26.01.22 06:24 PM By Jennie Hempstead

The Department of Defense is wholly committed to digital transformation, a long-term proposition that affects every aspect of the nation’s defense.

The Office of the Secretary of Defense (OSD), the United States Air Force (USAF), the Air Force Materiel Command (AFMC) and the Air Force Research Laboratory (AFRL) have  generated several strategies and initiatives, making it clear that digital transformation is essential to meet the National Defense Strategy (NOS) mandates to rapidly deliver advanced warfighting capabilities to the field. Though many efforts related to and supporting digital transformation activities have been ongoing across the AFRL enterprise, most are independent and specific to individual directorate missions and investment priorities. 

The directorates are now coming together to answer the call to deliver enterprise-wide, cost-effective, “speed with discipline.”

To promote, organize, and accelerate execution of AFRL’s Digital Transformation, Wright Brothers Institute is providing AFRL teams with access to assistance and support for facilitating collaboration within and across teams, maintaining better contact with the broader AFRL community, facilitating engagement across multidisciplinary communities, and engaging in rapid innovation-based problem solving.

AFRL put out the call to its Partnership Intermediaries.  Commonly called PIAs, these non-profit organizations work under Partnership Intermediary Agreements (PIAs), a special type of contract with AFRL. PIAs serve many roles related to innovation, technology transfer, and horizon scanning, and work to connect and foster cooperation among industry, academia, and state and local government entities to address Air Force challenges.

WBI collaborated with AFRL PIAs BRICC, Doolittle, and New Mexico Tech to help AFRL plan, organize, and facilitate a large, complex, cross-organizational workshop to reinvigorate its digital transformation effort.

The event was held at the Doolittle facility in Niceville, Florida, November 8-10, 2021. Workshop outcomes exceeded expectations, building tremendous momentum for this critical AFRL initiative.

During the workshop the PIA facilitators guided the AFRL discussions around their digital transformation goals and captured and summarized the outcomes of those discussions. The complexity of the problem at hand and the fact that many participants were working together for the first time demanded a very flexible approach. Again, the PIAs rose to the occasion, working with AFRL workshop leaders to revector the workshop on the fly to keep it moving toward the needed outcomes.

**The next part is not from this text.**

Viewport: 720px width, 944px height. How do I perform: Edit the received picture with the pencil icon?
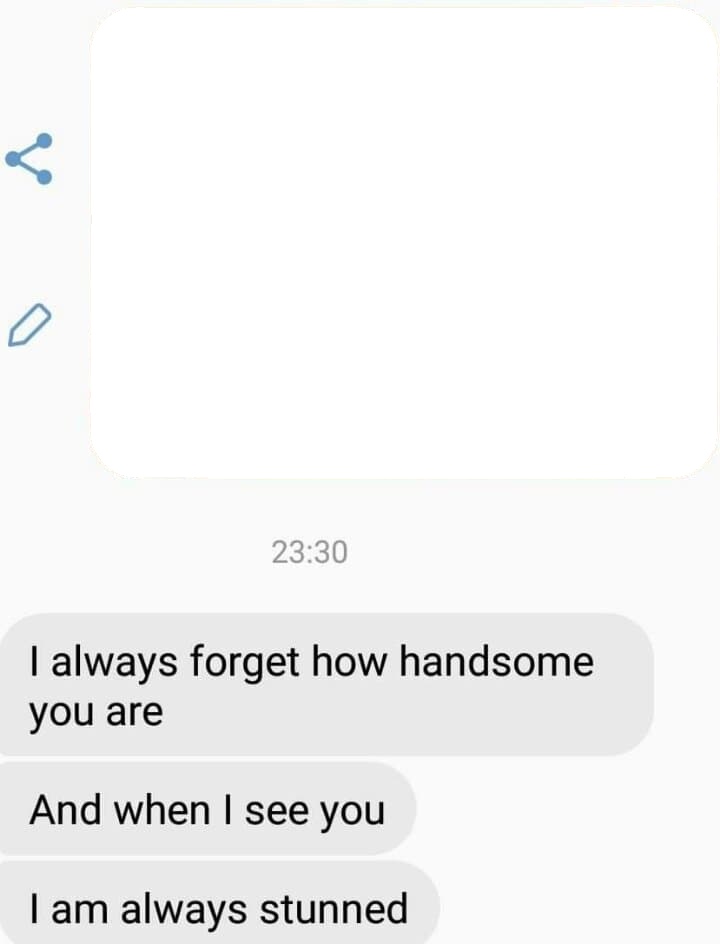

By workshop end the AFRL team, supported by its PIA partners, had gone from four loosely defined goals to prioritized objectives with accompanying candidate projects and desired key results — a tremendous accomplishment for just three days from a “cold start.” These outcomes created a solid foundation for the AFRL digital transformation effort going forward.

The AFRL team first reached out to its PIA partners just 11 work days prior to the planned workshop start. The PIAs kicked into gear, identifying respective leads, and establishing a battle rhythm to quickly plan while maintaining full synchronization with the AFRL team. By combining their expertise and working together effectively with AFRL’s Gartner support team, the PIAs formulated a viable workshop design and were ready for execution ahead of deadline.